Line Search Methods

See Also: Unconstrained Optimization

Line search methods generate the iterates by setting \(x_{k+1} = x_k + \alpha_k d_k \,\) where \(d_k\) is a search direction and \(\alpha_k > 0\) is chosen so that \(f({x+1}) < f(x_k).\)

Most line search versions of the basic Newton method generate the direction \(d_k\) by modifying the Hessian matrix \(\nabla^2f(x_k)\) to ensure that the quadratic model \(q_k\) of the function has a unique minimizer. The modified Cholesky decomposition approach adds positive quantities to the diagonal of \(\nabla^2f(x_k)\) during the Cholesky factorization. As a result, a diagonal matrix, \(E_k\), with nonnegative diagonal entries is generated such that \(\nabla^2f(x_k) + E_k\) is positive definite. Given this decomposition, the search direction \(d_k\) is obtained by solving \((\nabla^2f(x_k) + E_k)d_k = -\nabla f(x_k)\)

After \(d_k\) is found, a line search procedure is used to choose an \(\alpha_k > 0\) that approximately minimizes \(f\) along the ray \({x_k + \alpha d_k : \alpha > 0}\). The following Newton codes use line-search methods: GAUSS, NAG Fortran Library, NAG C Library, and OPTIMA.

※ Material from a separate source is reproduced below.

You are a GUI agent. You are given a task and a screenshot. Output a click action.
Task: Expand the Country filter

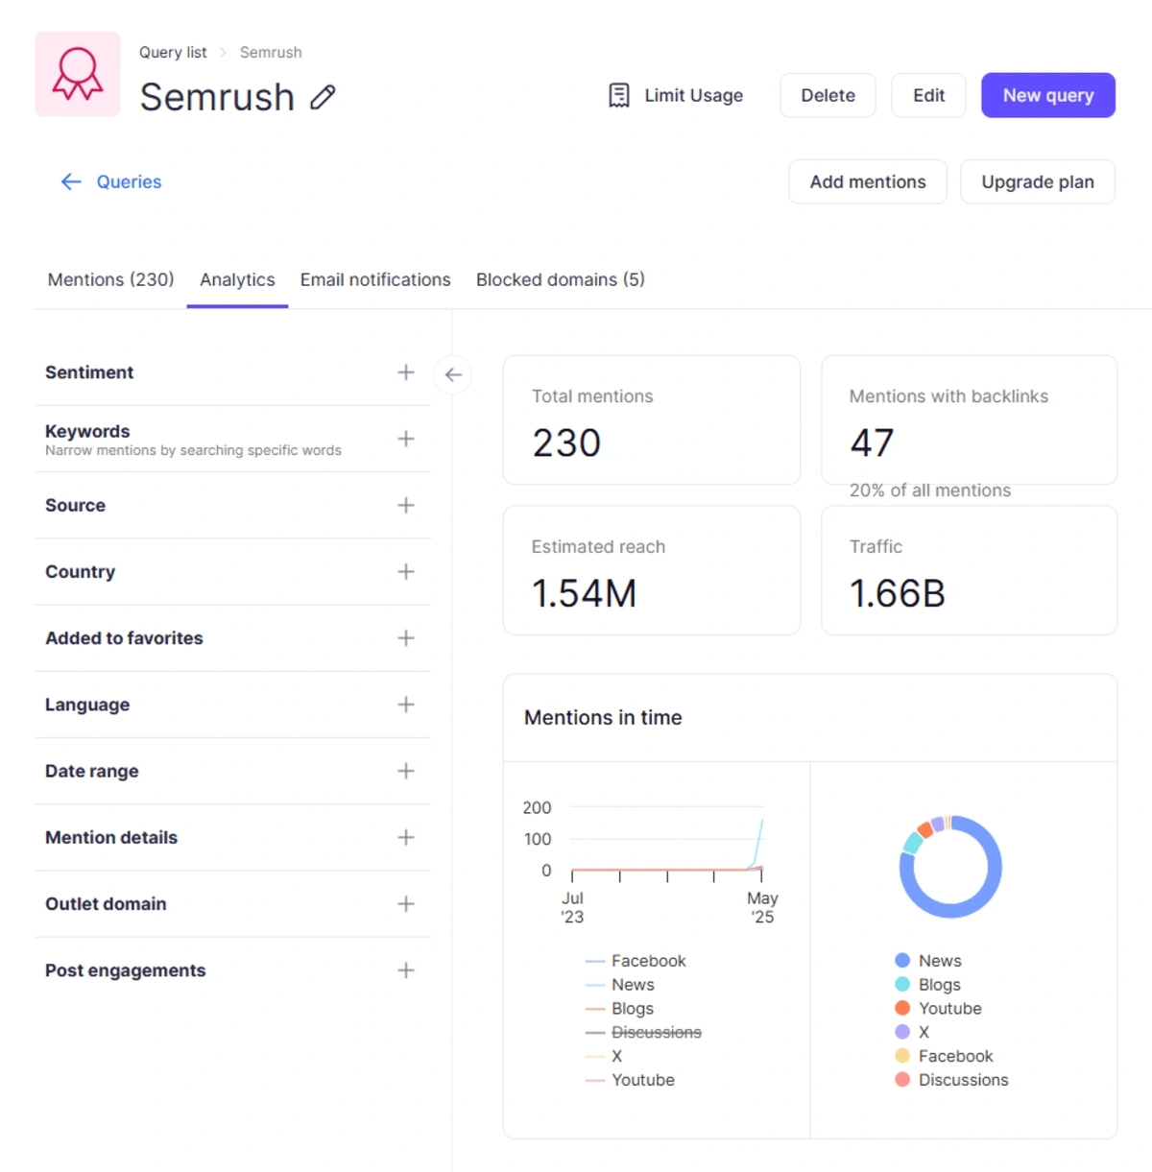[x=405, y=571]
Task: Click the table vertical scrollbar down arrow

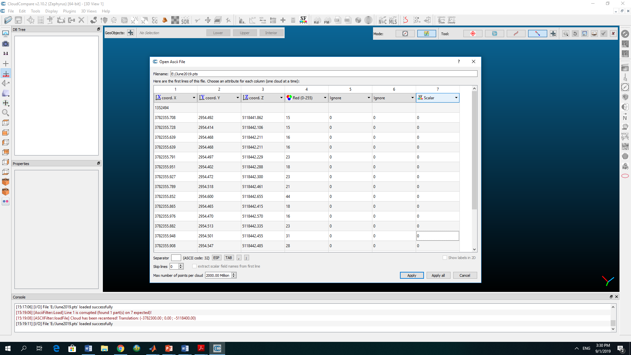Action: [474, 249]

The algorithms used in these codes for determining \(\alpha_k\) rely on quadratic or cubic interpolation of the univariate function \(\phi_\alpha = f(x_k + \alpha d_k)\) in their search for a suitable \(\alpha_k\). An elegant and practical criterion for a suitable \(\alpha_k\) is to require \(\alpha_k\) to satisfy the sufficient decrease condition:
\(f(x_k + \alpha d_k) \leq f(x_k) + \mu \alpha_k \nabla f(x_k)^T d_k\) and the curvature condition:
\(| \nabla f(x_k + \alpha d_k)^T d_k|  \leq \eta | \nabla f(x_k)^T d_k| \)

where \(\mu\) and \(\eta\) are two constants with \(0 < \mu < \eta < 1\). The sufficient decrease condition guarantees, in particular, that \(f(x_{k+1}) < f(x_k)\) while the curvature condition requires that \(\alpha_k\) be not too far from a minimizer of \(\phi\). Requiring an accurate minimizer is generally wasteful of function and gradient evaluations, so codes typically use \(\mu=0.001\) and \(\eta=0.9\) in these conditions.